● EXERCISE DESCRIPTION
How many of the lines below include the word "computer"? Only the number should be given.

● MATERIAL SHOWN
━━━━━━━━━━━━━━━━━━━━━━━━━━━━━━

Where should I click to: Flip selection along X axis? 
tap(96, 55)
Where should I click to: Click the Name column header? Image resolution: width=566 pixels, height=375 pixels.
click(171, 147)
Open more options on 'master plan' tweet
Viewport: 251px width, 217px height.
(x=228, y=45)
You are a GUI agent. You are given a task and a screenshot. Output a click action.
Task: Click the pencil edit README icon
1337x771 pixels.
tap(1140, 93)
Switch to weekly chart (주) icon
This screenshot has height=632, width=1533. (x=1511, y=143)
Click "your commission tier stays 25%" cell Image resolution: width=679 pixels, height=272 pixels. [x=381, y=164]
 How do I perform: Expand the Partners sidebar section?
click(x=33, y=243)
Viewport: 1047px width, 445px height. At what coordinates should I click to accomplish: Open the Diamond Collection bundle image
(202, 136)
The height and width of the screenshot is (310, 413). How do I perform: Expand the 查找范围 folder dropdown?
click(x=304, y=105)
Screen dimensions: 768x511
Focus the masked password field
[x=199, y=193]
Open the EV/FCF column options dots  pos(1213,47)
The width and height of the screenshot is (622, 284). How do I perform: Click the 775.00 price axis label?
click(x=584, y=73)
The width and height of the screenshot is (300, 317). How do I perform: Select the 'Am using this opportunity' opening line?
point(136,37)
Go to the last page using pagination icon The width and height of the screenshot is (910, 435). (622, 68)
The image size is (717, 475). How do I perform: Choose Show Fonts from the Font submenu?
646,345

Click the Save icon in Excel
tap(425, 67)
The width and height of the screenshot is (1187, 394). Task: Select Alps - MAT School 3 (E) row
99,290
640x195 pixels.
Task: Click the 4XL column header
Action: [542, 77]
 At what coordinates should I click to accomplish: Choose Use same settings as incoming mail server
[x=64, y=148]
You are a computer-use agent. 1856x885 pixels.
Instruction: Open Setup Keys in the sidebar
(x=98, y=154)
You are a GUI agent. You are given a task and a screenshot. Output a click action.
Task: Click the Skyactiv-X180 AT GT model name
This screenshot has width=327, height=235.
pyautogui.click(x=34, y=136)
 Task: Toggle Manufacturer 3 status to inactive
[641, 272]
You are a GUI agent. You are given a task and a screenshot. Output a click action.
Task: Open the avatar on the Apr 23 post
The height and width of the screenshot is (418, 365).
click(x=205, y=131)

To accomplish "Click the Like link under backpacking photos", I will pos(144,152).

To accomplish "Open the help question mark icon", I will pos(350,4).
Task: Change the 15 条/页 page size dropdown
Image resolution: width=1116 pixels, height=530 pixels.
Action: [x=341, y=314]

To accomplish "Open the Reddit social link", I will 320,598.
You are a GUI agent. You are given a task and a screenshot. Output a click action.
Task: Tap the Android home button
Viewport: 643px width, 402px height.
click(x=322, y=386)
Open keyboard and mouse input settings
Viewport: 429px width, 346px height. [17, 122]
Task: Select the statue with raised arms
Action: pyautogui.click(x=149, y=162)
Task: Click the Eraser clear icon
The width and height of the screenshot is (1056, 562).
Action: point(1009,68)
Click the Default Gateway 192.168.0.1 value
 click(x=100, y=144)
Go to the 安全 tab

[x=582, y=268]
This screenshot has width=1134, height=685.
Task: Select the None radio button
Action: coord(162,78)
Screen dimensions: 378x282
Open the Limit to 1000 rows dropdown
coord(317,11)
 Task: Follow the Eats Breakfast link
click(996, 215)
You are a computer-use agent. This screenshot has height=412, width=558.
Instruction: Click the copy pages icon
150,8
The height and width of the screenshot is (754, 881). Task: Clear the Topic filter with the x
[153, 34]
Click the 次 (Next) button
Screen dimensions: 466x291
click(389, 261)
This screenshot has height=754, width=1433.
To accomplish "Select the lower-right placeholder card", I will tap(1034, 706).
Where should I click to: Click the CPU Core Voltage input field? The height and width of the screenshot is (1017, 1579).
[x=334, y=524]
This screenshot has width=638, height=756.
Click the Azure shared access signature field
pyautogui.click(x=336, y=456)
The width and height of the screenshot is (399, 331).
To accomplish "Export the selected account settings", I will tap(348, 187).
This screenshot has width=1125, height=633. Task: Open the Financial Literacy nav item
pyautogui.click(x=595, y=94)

━━━━━━━━━━━━━━━━━━━━━━━━━━━━━━

● YOUR RESPONSE
2